Lluvia
El ruido de la lluvia contra el paraguas era lo único que escuchaba.
Todos hablaban, todos lloraban… pero para mí el mundo estaba en silencio.
Miré las dos lápidas frente a mí y todavía no entendía cómo mi vida había pasado de tenerlo todo a quedarse vacía en una sola noche.
—Eran buenas personas —dijo alguien detrás mío.
No respondí.
Porque si eran tan buenas… ¿por qué terminaron bajo tierra?
El nombre de mi mamá estaba grabado en la piedra izquierda.
El de mi papá en la derecha.
Pasé la vista por las letras una y otra vez, como si en algún momento fueran a cambiar.
No cambiaron.
Quise llorar.
De verdad lo intenté.
Pero nada salió.
Era como si el dolor fuera tan grande que mi cuerpo no supiera cómo sacarlo.
La gente murmuraba cerca.
—Fue algo muy feo…
—No fue un simple robo…
—Pobre chica, quedó sola…
Apreté el mango del paraguas con fuerza.
No quería escuchar.
No quería entender.
Solo quería despertar.
Un recuerdo apareció sin avisar:
mi mamá riéndose mientras me retaba por dejar todo tirado,
mi papá cantando en el auto solo para hacerme enojar.
Cosas simples.
Cosas que ahora parecían de otra vida.
—Alma, ¿querés sentarte? —me preguntó mi tía en voz baja.
Negué con la cabeza.
Si me sentaba, sentía que no iba a poder levantarme más.
Las flores blancas estaban empapadas por la lluvia.
A mi mamá le encantaban.
Mi papá decía que parecían de hospital, pero igual siempre le llevaba.
Ese detalle me apretó el pecho.
De a poco la gente empezó a irse.
Los abrazos eran cortos.
Las miradas largas.
Hasta que quedé casi sola.
Di un paso más cerca de las lápidas.
—No sé cómo hacer esto sin ustedes —susurré.
La lluvia no respondió.
Cuando me di vuelta para irme, sentí algo raro.
Como si salir de ahí hiciera todo definitivo.
Subí al auto de mi tía en silencio.
El vidrio empañado.
El aire frío.
La ciudad seguía normal.
La gente caminaba.
Los autos pasaban.
El mundo seguía.
El mío no.
—Podés quedarte conmigo el tiempo que necesites —me dijo mi tía.
Asentí sin mirarla.
Doblar en la esquina fue lo último que recuerdo con claridad.
Un auto apareció de la nada.
Un bocinazo.
Un grito.
Después el golpe.
Mi cuerpo yendo hacia adelante.
El mundo girando.
Y oscuridad.
Cuando abrí los ojos, el techo era blanco.
Había un pitido constante.
Olor a hospital.
Luz fuerte.
Parpadeé confundida.
—Alma… —escuché la voz de mi tía— despertaste.
La miré.
Tenía los ojos llorosos.
—¿Qué pasó? —pregunté.
—Tuvimos un accidente.

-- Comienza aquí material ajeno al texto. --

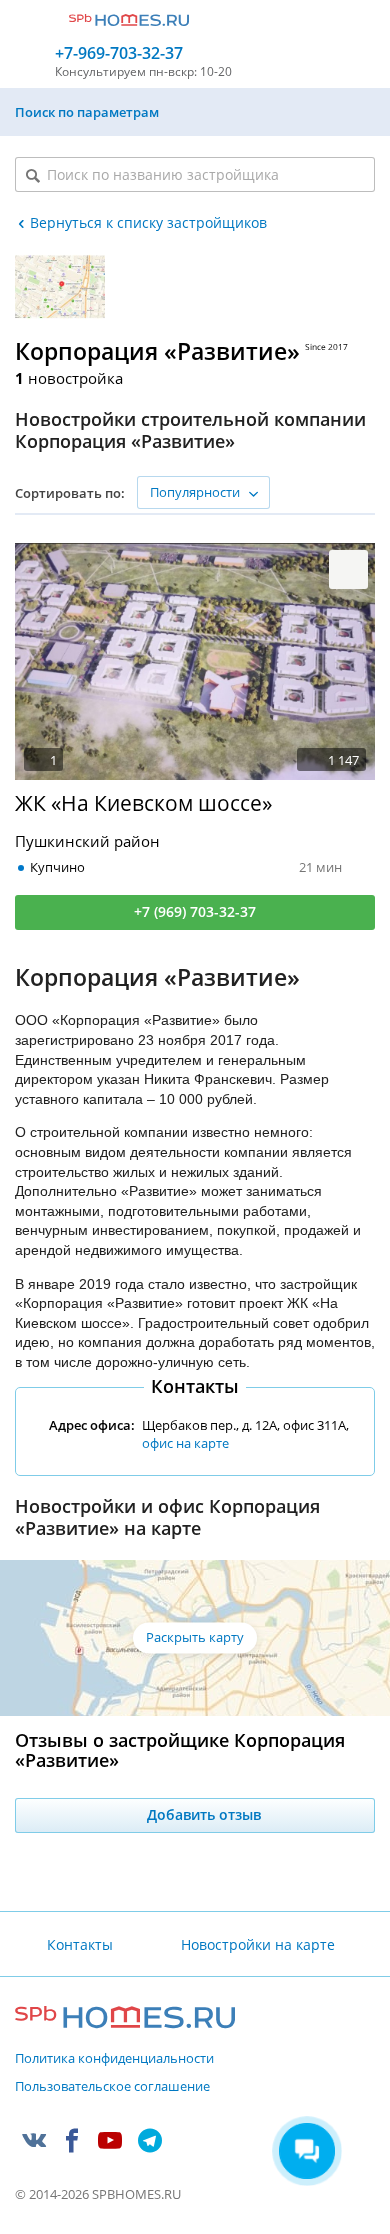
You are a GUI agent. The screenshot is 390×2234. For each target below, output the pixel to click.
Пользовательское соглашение (112, 2087)
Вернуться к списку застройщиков (148, 222)
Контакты (80, 1944)
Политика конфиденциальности (114, 2059)
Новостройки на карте (257, 1944)
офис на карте (185, 1443)
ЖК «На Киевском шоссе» (143, 803)
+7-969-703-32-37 (119, 53)
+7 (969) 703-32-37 (195, 911)
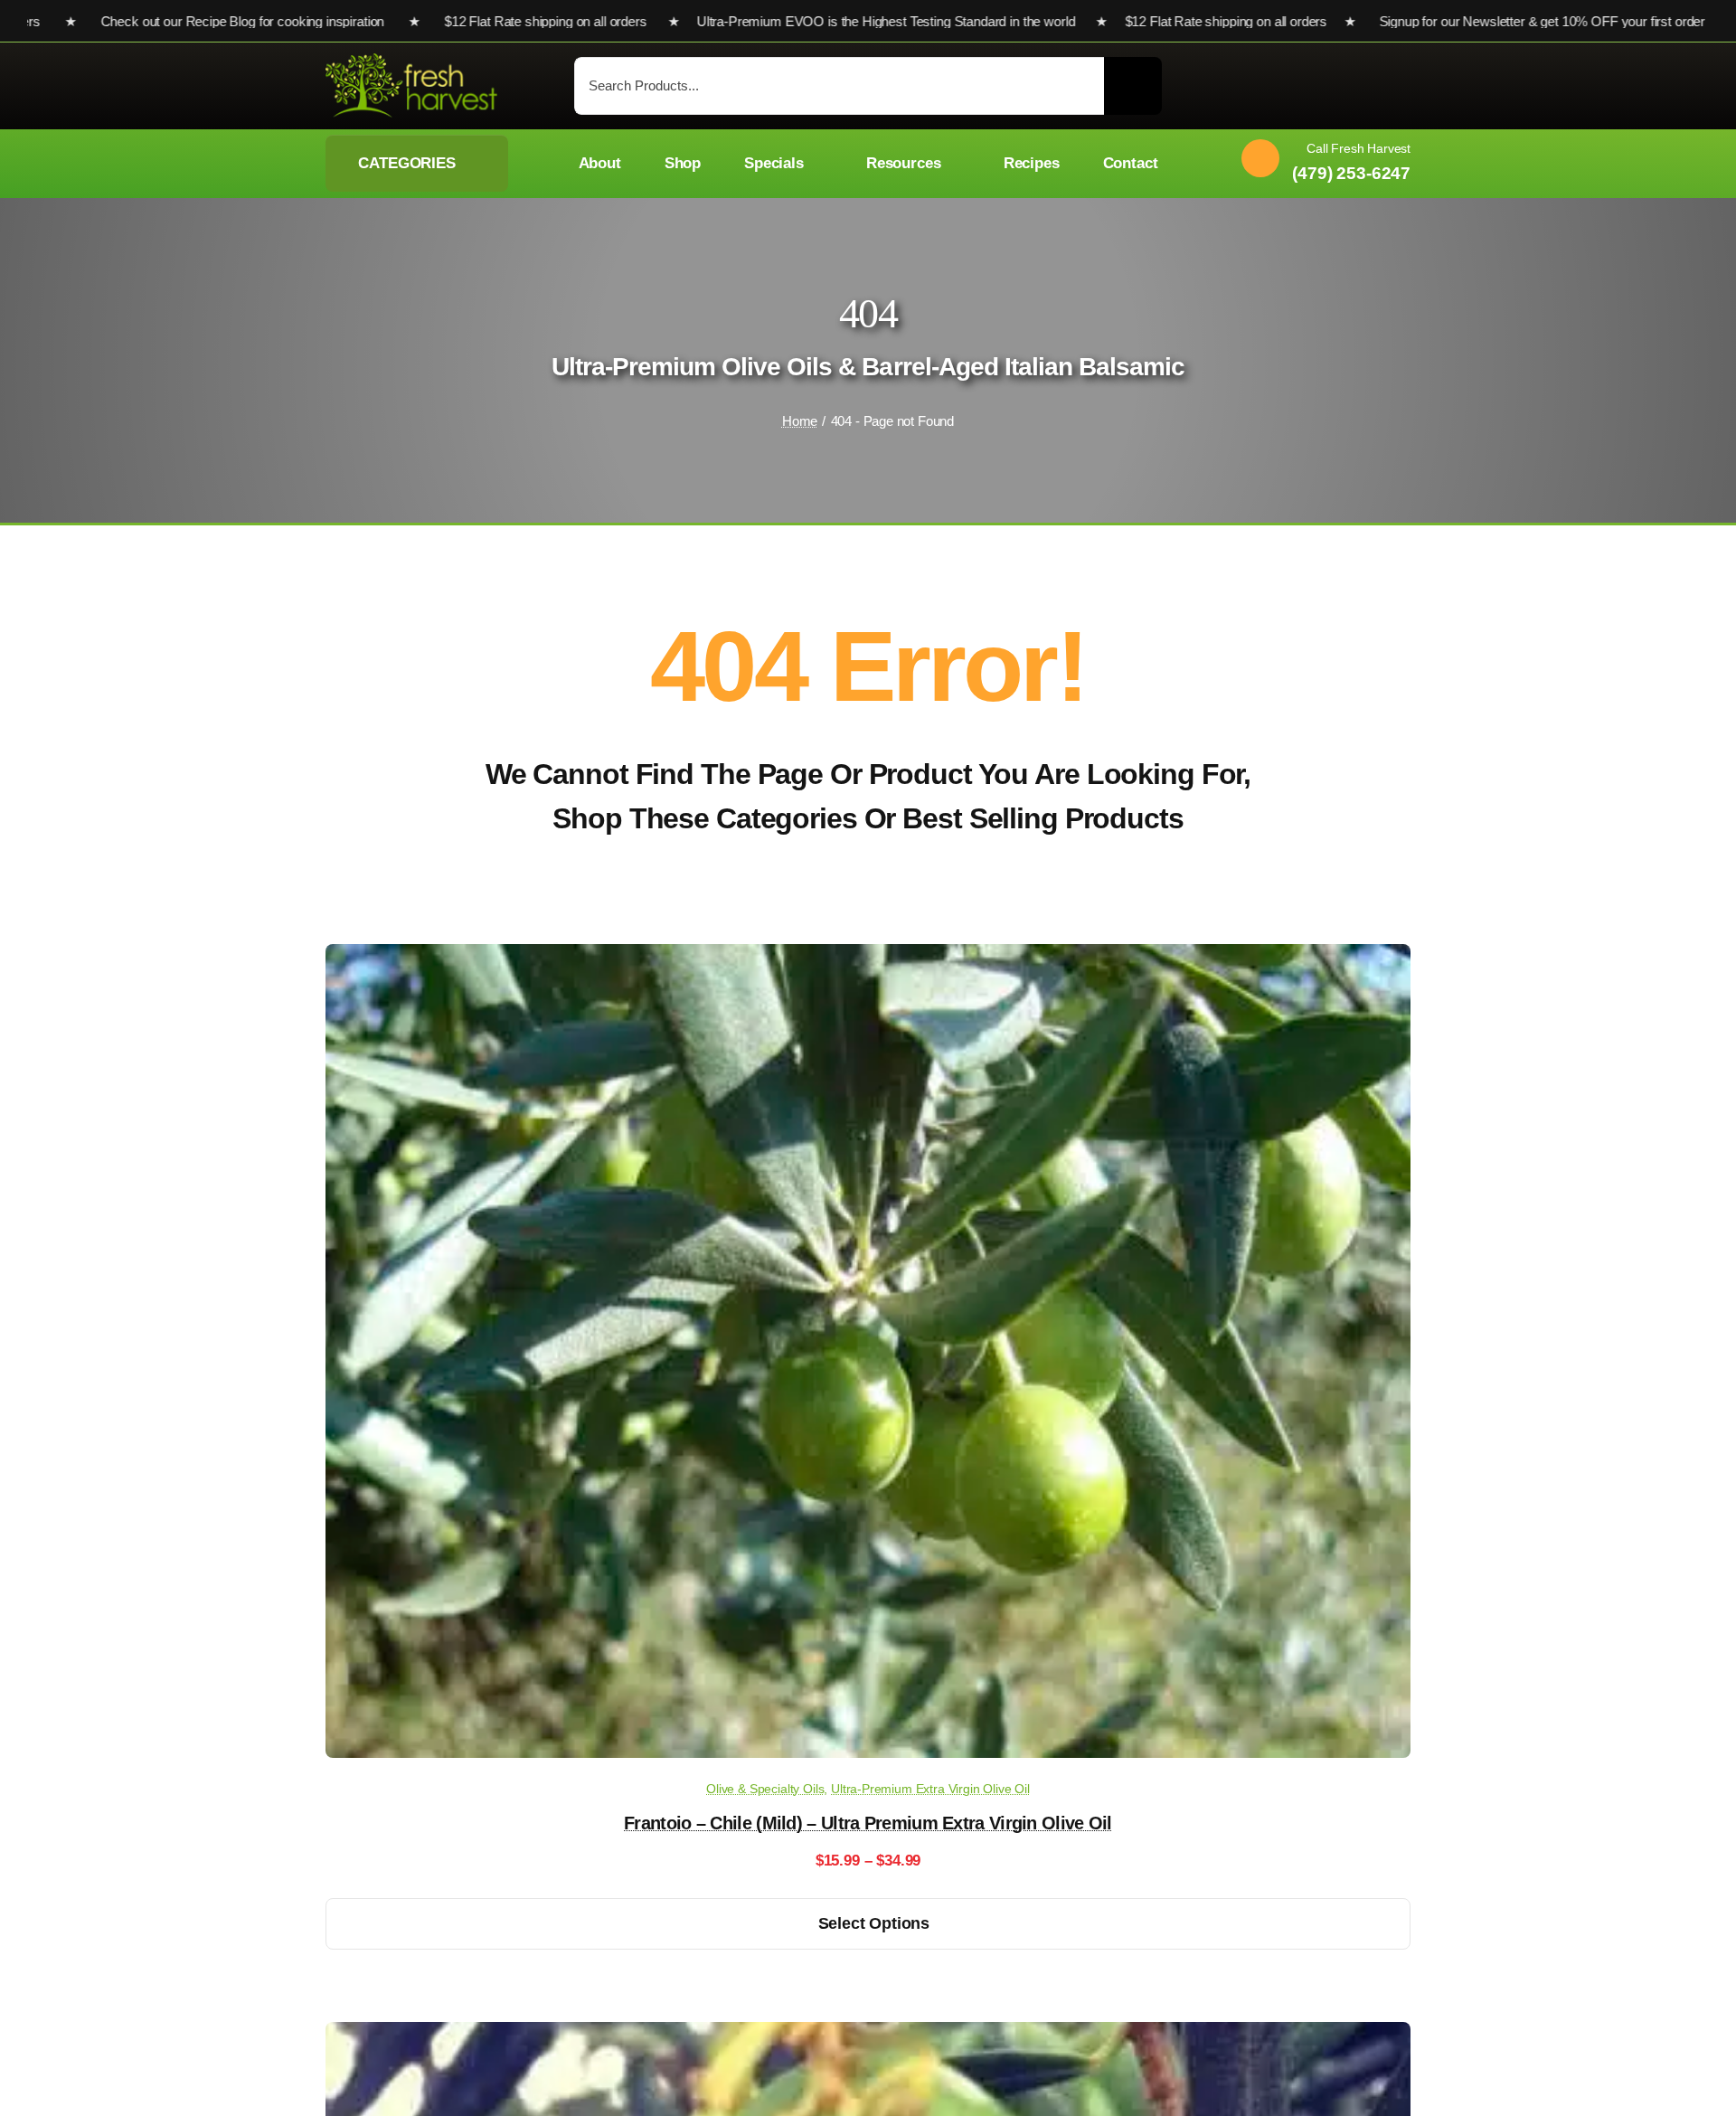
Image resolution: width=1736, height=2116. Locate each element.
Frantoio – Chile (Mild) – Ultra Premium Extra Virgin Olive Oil (868, 1823)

Pero estás bien.
Accidente.
Lluvia.
Auto.
Entonces una palabra vino a mi mente.
Funeral.
Fruncí el ceño.
—¿Funeral de quién? —pregunté.
Mi tía se quedó quieta.
Ese silencio me heló la sangre.
—Alma… —dijo con cuidado— hay cosas que quizá no recordás ahora.

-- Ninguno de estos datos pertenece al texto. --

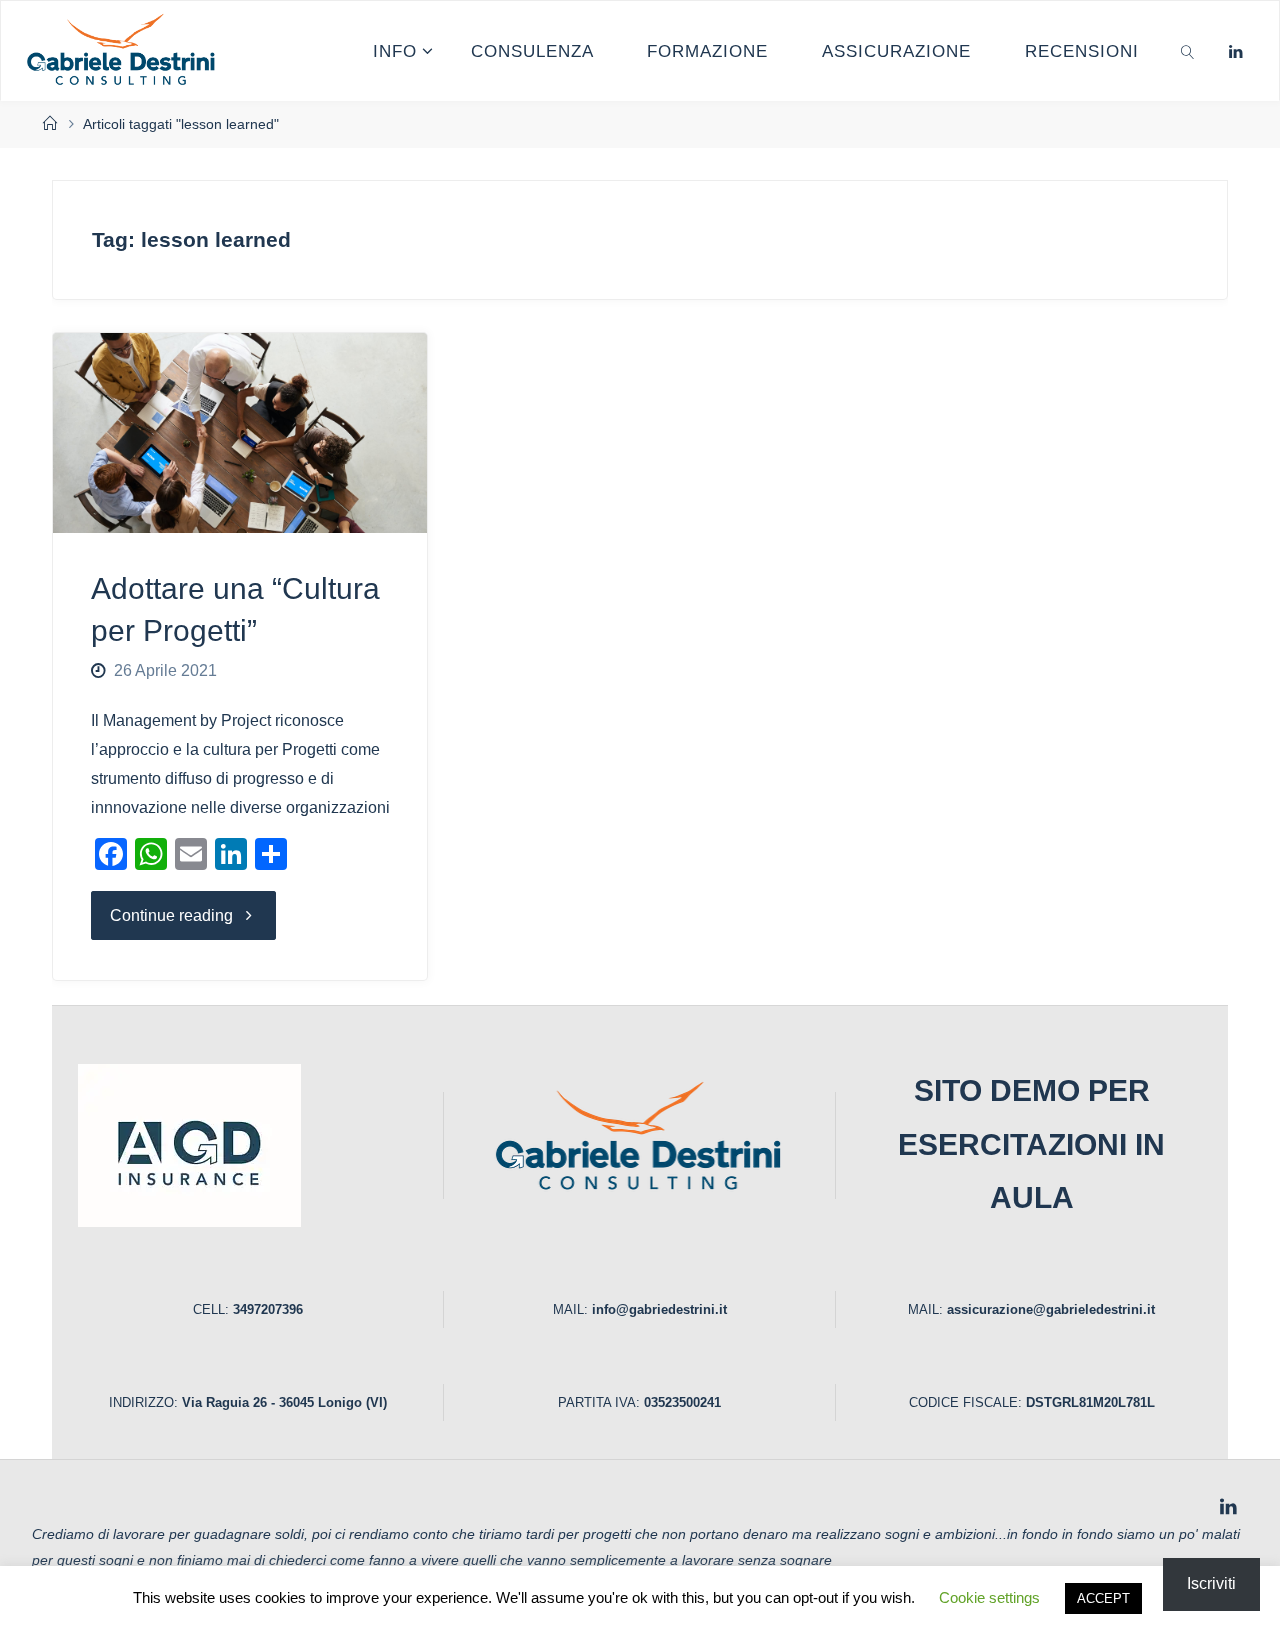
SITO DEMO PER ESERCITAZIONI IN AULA (1031, 1144)
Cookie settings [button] (989, 1597)
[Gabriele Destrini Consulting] (123, 50)
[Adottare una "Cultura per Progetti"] (240, 433)
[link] (1188, 51)
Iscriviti (1211, 1583)
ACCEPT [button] (1103, 1598)
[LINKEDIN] (1235, 51)
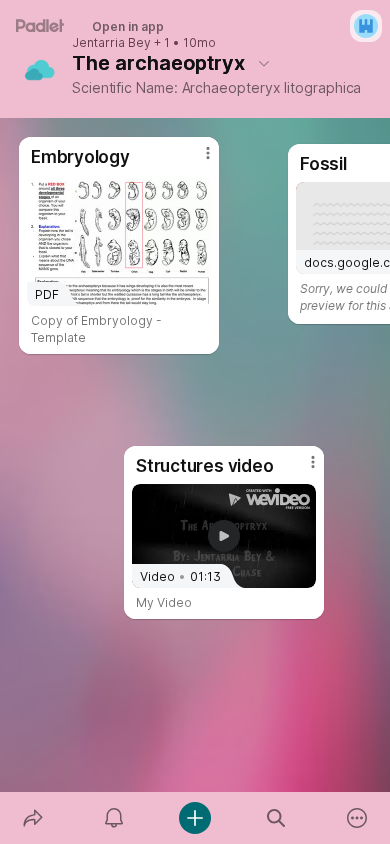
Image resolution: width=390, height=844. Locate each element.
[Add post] (194, 818)
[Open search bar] (276, 818)
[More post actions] (300, 470)
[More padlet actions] (357, 818)
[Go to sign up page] (366, 26)
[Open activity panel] (113, 818)
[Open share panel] (32, 818)
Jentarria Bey (111, 43)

Mi corazón empezó a latir rápido.
Busqué en mi memoria.
Sabía quién era.
Sabía mi edad.Recordaba mi vida.
Pero los últimos días…
eran un vacío.
—Siento que olvidé algo importante —susurré.
Mi tía tomó mi mano.
—Tuviste un golpe fuerte. A veces pasa.
Miré el techo otra vez.
Había una tristeza dentro mío que no sabía explicar.
Como extrañar algo sin saber qué era.
Y eso daba miedo.
Cerré los ojos lentamente.
Dicen que olvidar es una bendición.
Nadie me avisó que también podía ser una trampa.